At the beginning of the ages, God drove man from the earthly sanctuary (Gen 3:23), and the cherubim angels resisted his return (Gen 3:24). Now, at the end of the ages (Heb 1:1), God has restored man, through the incarnate Son, to the heavenly sanctuary, and the angelic hosts assist Him to maintain its security and purity for all who will inherit salvation. Knowing that Jesus is the victorious Son greater than the angels, we dare not turn a deaf ear to God’s final message through Him. No, we hold Him, with ever-increasing faith, in the highest esteem!

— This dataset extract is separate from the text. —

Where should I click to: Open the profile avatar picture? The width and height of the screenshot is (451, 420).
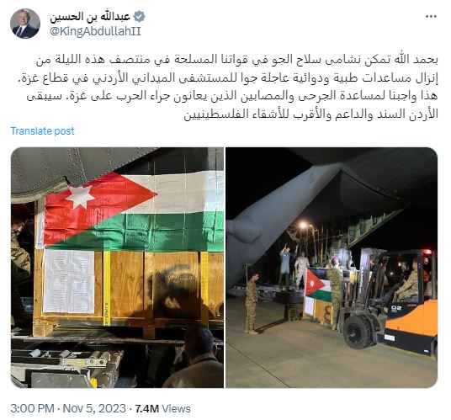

As we’ve emphasized in part 1 and part 2 of our series, the author of Hebrews teaches that our perseverance is traceable, in part, to a deepening appreciation for the eminence of Christ our high priest. In this post, we come to 2:1-18, where the author finishes what he started in 1:4-14. Having told us that Christ the God-man is exalted over the angels, he warns us: since we know that punishment was inescapable for neglecting God’s previous message through the angels at Mt Sinai (2:2), we dare not turn a deaf ear to God’s final message through the Superior who is over those angels (2:3 with 1:4)! To impress us further with the gravity of this warning, the author amplifies the contrast between the Son and the angels even more.

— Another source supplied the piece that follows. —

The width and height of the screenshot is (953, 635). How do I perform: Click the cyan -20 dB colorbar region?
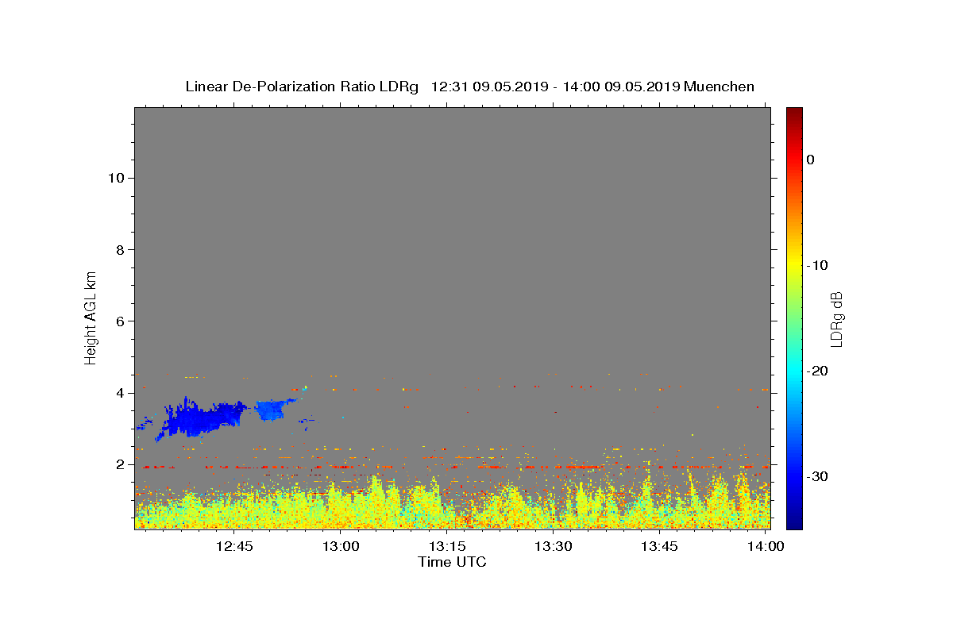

In 1:4-14 the writer’s accent fell on the Son’s historical glorification and His eternal deity, but in 2:5-18 his accent shifts to the Son’s historical humanity and humiliation. In 1:4-14, the theme is the Son’s supremacy to angels by rank and being, pivoting off of Ps 110:1 in 1:3 and 1:13. In 2:5-18 the theme of supremacy reappears, but now the emphasis is on His supremacy to angels by conquest as promised in Ps 110. Quoting Ps 8:4-6 to focus our thinking, it is clear in 2:8b-18 that the glory of the conquest promised in Ps 110:1 will belong not to the angels, but to man. More than that, the man qualified to conquer will not be just any man: according to Ps 8:2, God’s design is for the weak to conquer the strong. To see the force of this argument, we need to backtrack to Gen 3, where man was overcome by God’s enemy—a former cherub angel, at that—and was given with his seed over to sin, death, and defeat. In Gen 3:15, when God announced His future victory over the serpent and his seed, He reasserted His original design to have the weak conquer the strong. Specifically, God appointed death—the death of the woman’s one upright Seed—as the way to new life. Though ostensibly weak in death, that Seed would conquer the strong. Until the arrival of that upright Seed, however, God effectively took away from man the task of keeping the garden secure and pure and transferred it to the cherubim angels (Gen 3:24). As a result, man was, for a little while, subjected to the angels (Heb 2:7a; cf. 2:9).